Adura is pressing for urgent approval of its Jackdaw gas field, arguing the North Sea project could supply more than 6% of UK gas demand by this winter and help heat about 1.4 million homes. The Offshore Petroleum Regulator for Environment and Decommissioning reopened a consultation on the field in July 2026, with representations due by 10 August.
Jackdaw sits about 150 miles, or roughly 250 kilometres, east of Aberdeen and is tied back to the existing Shearwater Hub, using infrastructure already in place to bring gas ashore at St Fergus in Aberdeenshire. Neil McCulloch, Adura’s chief executive, called the project “hyper critical” for energy security, and Adura submitted further information to OPRED on 19 June after being asked to address issues in earlier material. The project is in its final stages of preparation and could begin supplying gas by this winter if approval comes quickly.

The North Sea Transition Authority consented to Jackdaw on 1 June 2022, but Greenpeace launched a legal challenge in 2024. On 30 January 2025, a Scottish court ruled that the consents were no longer valid, although work could continue while the government carried out a consultation on Scope 3 emissions and a fresh consenting process. The current OPRED exercise is part of that revised path.
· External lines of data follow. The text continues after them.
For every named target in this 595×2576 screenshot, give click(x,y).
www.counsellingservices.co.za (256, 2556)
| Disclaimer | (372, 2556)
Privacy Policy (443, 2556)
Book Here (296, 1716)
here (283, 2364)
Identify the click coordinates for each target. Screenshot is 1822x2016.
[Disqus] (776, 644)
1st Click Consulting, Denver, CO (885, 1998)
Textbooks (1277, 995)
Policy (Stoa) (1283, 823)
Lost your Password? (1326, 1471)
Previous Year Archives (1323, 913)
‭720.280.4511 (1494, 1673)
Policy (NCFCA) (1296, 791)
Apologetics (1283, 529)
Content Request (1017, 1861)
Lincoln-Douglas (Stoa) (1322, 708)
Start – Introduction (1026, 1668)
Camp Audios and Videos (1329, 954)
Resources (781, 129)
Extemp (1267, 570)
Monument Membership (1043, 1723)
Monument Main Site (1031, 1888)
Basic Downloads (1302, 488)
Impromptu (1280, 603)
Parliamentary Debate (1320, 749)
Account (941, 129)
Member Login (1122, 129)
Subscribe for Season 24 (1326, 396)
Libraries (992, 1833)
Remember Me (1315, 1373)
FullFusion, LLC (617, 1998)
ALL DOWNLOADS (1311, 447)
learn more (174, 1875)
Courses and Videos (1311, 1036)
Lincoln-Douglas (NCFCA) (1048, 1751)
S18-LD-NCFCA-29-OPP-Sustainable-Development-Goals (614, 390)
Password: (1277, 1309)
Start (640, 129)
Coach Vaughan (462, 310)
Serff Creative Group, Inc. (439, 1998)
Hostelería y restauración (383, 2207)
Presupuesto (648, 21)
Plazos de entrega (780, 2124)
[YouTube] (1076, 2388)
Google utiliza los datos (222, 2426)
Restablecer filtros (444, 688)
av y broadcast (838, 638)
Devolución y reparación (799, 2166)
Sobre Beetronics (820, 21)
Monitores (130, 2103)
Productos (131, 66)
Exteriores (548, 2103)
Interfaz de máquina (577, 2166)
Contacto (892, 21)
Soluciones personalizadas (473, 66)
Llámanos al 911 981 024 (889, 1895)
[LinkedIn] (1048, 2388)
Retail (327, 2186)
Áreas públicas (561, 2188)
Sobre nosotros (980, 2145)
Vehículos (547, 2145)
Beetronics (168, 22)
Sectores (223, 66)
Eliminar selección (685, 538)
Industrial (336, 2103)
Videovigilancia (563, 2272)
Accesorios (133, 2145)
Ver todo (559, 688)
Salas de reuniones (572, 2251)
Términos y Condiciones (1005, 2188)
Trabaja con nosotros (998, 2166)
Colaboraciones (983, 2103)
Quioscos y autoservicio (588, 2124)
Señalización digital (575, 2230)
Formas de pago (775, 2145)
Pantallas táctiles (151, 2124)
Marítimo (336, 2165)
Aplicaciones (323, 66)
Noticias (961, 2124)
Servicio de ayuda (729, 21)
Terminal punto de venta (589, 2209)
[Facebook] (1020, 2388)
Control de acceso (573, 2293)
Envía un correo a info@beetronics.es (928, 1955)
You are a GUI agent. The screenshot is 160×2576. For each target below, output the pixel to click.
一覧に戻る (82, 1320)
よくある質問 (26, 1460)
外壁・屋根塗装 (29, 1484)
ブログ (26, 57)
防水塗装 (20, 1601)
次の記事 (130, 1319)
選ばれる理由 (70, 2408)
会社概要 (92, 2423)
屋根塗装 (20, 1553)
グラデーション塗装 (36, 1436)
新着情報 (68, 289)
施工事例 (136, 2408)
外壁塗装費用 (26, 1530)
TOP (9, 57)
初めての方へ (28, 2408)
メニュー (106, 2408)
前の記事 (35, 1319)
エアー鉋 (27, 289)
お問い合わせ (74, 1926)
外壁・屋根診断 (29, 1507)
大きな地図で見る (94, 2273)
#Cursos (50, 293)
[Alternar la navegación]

Adura says Jackdaw and the related Rosebank project have already drawn more than £3 billion of investment, and that the two developments together could support £28.7 billion in gross value added, £1.4 billion in tax revenues before the end of this parliament, 3,500 construction jobs at peak, 880 jobs during production and 125 apprenticeships.
The field would strengthen domestic resilience as older North Sea assets decline, and Adura argues UK production carries lower emissions intensity than imported liquefied natural gas. Climate campaigners counter that projects like Jackdaw would add to greenhouse gas emissions and do little to cut dependence on imports. Jackdaw is one of the largest unexploited gas fields in the North Sea, and the Institute for Government says it was originally expected to start production in 2026.